Secondo le ultime proiezioni dei principali centri meteorologici, come l’ECMWF (European Centre for Medium-Range Weather Forecasts) c’è un’alta probabilità di un SSW major all’inizio di febbraio 2026. (mappa ECMWF tratta da Meteored Italia).
29 gennaio 2026.- L’attenzione dei meteorologi è rivolta al vortice polare stratosferico, che mostra segnali di crescente instabilità. I modelli previsionali ipotizzano un possibile riscaldamento stratosferico improvviso (SSW, Sudden Stratospheric Warming), un fenomeno in grado di deformare il vortice e favorire, nel corso di febbraio, discese di aria gelida verso l’Europa.

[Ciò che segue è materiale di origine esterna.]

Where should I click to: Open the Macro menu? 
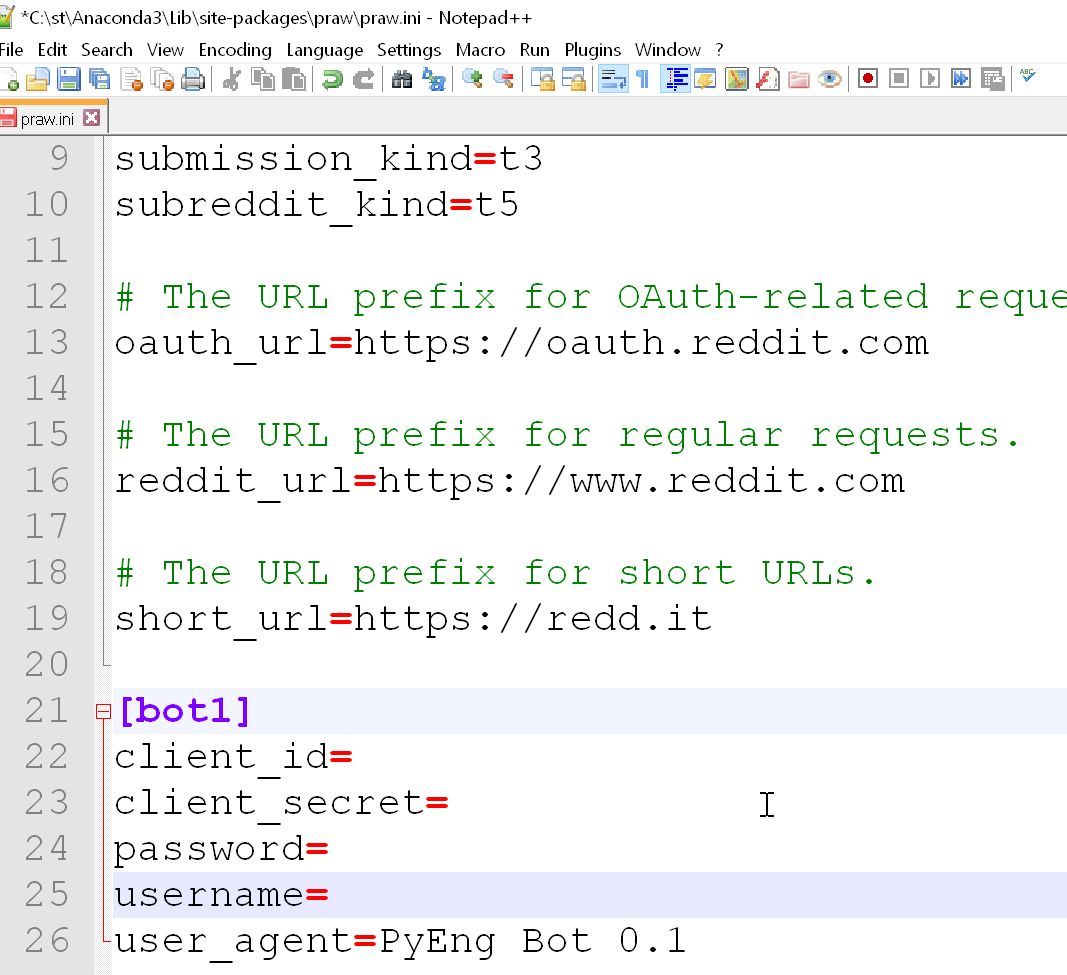click(480, 49)
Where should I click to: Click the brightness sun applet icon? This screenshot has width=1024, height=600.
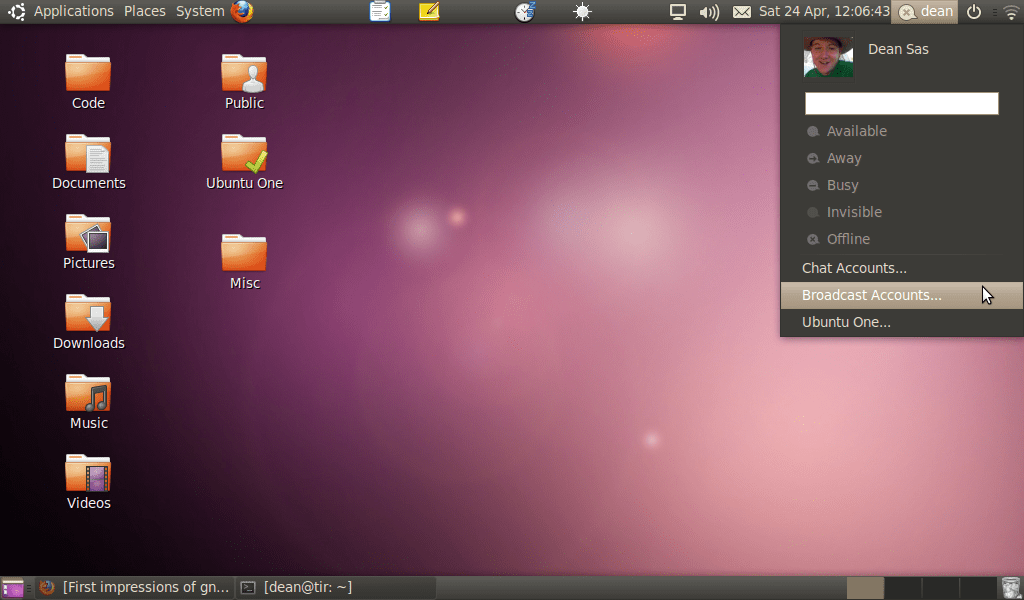tap(582, 12)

Previsioni di Daniele Ingemi, meteorologo di Meteored Italia
Vertice polare: cosa c’è da sapere
Daniele Ingemi – Il vortice polare è una vasta area di bassa pressione carica di aria fredda che ruota attorno al Polo Nord in senso antiorario, estendendosi dalla troposfera (la parte bassa dell’atmosfera) alla stratosfera (a quote più elevate, tra i 10 e i 50 km).

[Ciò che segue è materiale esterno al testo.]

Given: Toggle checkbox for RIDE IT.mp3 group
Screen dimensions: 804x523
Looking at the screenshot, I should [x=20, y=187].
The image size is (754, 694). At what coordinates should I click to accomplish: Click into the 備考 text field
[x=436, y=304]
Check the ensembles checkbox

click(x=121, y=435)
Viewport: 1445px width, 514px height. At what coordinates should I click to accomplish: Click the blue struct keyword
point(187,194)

In inverno, quando resta compatto, trattiene il freddo alle alte latitudini; se invece si indebolisce o si deforma, masse d’aria artica possono spingersi verso sud, innescando ondate di gelo, nevicate e forte instabilità, come già osservato recentemente negli Stati Uniti.
Le possibilità di un intenso riscaldamento stratosferico
Secondo le ultime proiezioni dei principali centri meteorologici internazionali, tra cui ECMWF (European Centre for Medium-Range Weather Forecasts) e GFS(Global Forecast System), cresce la probabilità di un intenso riscaldamento stratosferico improvviso (SSW major) all’inizio di febbraio 2026.
“Si tratta di un repentino aumento delle temperature nella stratosfera polare, che può superare i +40°C +50°C in pochi giorni.”
Alla base del fenomeno vi è l’azione delle onde planetarie che, risalendo verso la stratosfera, possono diventare instabili e “rompersi” – wave breaking – a contatto con il vortice polare.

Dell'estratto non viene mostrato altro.